Below are some recommended resources to tap into when it comes to delivering on meaningful business action toward racial equity:

Your people: As companies continue to evolve, efforts to address bigger external issues are futile if we don’t get it right within our own walls. One of the biggest stakeholders (and resources) for an organization when it comes to advancing racial equity as part of its business strategy is your talent.

Business resource groups play a unique role that other functions or leaders cannot. Because they are directly on the ground, BRG leaders have direct lines of communication on employee sentiment.

BRGs can be catalysts in enabling innovative thinking on equity to incorporate in business strategy. 

For example, after the 2020 murder of Floyd, Prudential’s BRG for Black employees, the Black Leadership Forum, held the company’s first employee session within days following the murder. BLF was able to quickly mobilize employees virtually, creating a trusting space for Black employees to connect with one another in a way that was informed by what the community needed in that moment. 

BLF modeled an approach that allowed all Prudential employees to participate and learn in a safe environment, setting the tone for challenging, yet authentic and new workplace conversations that can help create a shared understanding around issues of race and equity. 

Partnerships: Building and fostering partnerships across sectors, such as government and nonprofit, are critical to integrating equity into long-term strategies. Community organizations that work closely on relevant issues to your business can be strategic consultants to help you develop more innovative solutions. 

Authentic partnerships (particularly at the local level) are integral if companies aspire to address these societal issues — especially when companies are looking to build trust and awareness within communities. At Prudential, we place a high value on authentic partners that help create pathways to quality employment and economic opportunity.

For example, when financial services organizations aren’t meeting a community’s needs, it creates obstacles for households and entrepreneurs to build financial security.
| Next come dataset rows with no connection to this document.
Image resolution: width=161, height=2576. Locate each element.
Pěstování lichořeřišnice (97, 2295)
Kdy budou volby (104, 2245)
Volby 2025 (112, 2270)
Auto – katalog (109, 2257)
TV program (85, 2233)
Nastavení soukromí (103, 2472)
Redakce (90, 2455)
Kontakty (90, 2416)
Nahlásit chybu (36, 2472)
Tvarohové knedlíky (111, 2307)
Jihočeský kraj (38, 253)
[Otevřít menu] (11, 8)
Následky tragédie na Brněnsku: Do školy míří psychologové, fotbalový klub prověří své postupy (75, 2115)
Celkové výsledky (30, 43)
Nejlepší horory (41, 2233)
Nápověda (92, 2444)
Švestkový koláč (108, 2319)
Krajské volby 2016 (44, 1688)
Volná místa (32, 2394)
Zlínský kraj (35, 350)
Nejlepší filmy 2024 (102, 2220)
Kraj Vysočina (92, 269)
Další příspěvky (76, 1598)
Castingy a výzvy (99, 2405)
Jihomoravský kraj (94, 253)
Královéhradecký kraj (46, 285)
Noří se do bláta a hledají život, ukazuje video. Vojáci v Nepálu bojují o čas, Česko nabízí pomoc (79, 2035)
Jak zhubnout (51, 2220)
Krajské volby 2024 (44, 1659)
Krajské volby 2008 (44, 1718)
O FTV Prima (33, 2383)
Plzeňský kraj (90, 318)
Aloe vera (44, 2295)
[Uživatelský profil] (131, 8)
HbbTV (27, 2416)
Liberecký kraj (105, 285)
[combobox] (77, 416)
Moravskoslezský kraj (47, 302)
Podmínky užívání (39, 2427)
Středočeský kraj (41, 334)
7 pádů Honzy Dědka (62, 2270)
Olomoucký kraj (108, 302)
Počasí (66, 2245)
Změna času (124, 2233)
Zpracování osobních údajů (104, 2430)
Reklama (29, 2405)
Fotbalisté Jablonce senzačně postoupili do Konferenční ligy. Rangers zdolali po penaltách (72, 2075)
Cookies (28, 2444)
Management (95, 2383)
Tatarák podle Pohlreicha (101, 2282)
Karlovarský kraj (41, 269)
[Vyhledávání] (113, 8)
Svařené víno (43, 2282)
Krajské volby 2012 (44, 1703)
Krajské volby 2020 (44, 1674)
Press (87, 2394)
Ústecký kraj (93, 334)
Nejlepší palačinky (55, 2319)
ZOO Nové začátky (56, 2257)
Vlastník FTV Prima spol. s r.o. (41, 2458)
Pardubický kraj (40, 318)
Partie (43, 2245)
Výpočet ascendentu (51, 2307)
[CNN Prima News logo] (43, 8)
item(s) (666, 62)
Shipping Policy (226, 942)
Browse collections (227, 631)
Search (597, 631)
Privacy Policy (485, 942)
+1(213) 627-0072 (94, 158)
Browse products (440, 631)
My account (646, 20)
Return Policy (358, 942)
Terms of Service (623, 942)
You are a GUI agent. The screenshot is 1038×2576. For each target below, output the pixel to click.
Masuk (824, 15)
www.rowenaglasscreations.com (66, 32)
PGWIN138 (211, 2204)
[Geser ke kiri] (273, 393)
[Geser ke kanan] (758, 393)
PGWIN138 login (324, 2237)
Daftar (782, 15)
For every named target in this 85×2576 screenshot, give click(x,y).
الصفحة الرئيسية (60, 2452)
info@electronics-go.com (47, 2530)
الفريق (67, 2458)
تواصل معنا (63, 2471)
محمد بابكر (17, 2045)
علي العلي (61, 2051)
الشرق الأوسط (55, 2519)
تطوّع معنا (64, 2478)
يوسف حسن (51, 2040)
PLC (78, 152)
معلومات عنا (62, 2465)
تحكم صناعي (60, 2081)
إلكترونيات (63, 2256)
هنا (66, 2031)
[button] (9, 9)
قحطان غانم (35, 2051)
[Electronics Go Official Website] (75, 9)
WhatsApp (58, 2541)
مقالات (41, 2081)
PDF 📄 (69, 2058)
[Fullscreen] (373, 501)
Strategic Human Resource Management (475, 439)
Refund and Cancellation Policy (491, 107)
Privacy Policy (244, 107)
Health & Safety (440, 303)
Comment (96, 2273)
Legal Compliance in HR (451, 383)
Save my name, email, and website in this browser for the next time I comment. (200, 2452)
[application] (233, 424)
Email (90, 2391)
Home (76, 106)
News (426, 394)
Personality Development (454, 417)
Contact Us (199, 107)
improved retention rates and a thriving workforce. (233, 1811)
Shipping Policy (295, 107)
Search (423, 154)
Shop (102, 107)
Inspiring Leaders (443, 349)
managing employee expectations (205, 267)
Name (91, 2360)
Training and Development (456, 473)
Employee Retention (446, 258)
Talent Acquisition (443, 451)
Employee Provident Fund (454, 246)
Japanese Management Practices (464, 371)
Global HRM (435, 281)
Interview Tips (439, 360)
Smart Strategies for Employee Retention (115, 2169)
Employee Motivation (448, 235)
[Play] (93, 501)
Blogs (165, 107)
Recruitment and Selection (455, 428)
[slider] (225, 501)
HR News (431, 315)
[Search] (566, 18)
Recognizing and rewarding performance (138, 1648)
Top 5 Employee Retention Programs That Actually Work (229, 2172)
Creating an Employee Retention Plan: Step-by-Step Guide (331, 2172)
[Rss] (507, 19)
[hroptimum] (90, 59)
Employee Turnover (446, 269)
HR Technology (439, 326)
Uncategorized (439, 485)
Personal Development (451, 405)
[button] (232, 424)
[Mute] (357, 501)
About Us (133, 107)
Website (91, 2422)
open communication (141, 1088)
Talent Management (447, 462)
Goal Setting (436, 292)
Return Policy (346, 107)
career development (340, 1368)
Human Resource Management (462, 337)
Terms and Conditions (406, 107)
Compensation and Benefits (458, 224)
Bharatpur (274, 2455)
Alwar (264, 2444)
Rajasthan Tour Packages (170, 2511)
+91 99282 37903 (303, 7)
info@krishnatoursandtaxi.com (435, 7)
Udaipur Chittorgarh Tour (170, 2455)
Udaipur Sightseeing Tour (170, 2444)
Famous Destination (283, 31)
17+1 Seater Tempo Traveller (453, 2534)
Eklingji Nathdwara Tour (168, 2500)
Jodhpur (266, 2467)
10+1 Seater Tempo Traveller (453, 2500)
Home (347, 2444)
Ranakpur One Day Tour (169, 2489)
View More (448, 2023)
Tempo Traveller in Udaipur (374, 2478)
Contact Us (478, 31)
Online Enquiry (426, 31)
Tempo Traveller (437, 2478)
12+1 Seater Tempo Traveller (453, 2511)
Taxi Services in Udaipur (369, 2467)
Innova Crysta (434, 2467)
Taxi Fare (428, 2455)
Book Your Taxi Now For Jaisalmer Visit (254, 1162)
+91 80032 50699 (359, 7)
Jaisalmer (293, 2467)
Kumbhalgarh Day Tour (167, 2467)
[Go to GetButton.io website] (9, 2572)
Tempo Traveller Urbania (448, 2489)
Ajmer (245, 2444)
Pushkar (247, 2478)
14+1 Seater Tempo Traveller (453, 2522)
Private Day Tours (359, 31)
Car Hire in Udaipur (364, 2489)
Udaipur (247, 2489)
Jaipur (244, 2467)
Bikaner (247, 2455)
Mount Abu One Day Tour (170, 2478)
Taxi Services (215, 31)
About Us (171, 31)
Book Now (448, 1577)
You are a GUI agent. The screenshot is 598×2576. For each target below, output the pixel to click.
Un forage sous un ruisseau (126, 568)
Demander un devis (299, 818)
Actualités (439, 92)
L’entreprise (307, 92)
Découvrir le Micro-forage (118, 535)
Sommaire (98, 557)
Seeing this chronic problem in Newark, we worked with local organizations like the Newark Asset Building Coalition and the United Way of Greater Newark, as well as other cross-sector partners, to provide financial capability support.

Prudential also supports programs like the Newark Free Tax Prep Program and the digital Volunteer Income Tax Assistance to provide free tax preparation for low- to moderate-income families and helped them take advantage of the Earned Income Tax Credit, an underutilized tax tool. These programs have helped residents receive millions of dollars in refunds and save substantially in tax preparation fees, while also providing financial education and a variety of support for small businesses. 

Measurement: This often is the most challenging part to address. This work must take the long view, as true impact isn’t typically measured within a calendar year; it takes years — even decades — to measure your impact. Even when companies are doing the work, it can be tough to identify the right metrics that demonstrate the greatest impact, or universal metrics that are widely adopted and understood.

While financial commitments are more easily measured, they are just the start. Understanding what to track, how to track and how to consistently track are all of equal value to ensure impact is being delivered. At Prudential, our strategies to address racial equity are multifaceted, ranging from how we support diverse talent to our business practices and investments. Understanding through measurement where we are making progress and where more work needs to be done helps us refine our strategic approaches. 

Greater transparency helps us build trust and support among our stakeholders, while keeping us accountable to consistently deliver on our part to the collective effort to advance racial equity. 

Shané Harris is vice president of social responsibility and partnerships at Prudential Financial and president of the Prudential Foundation.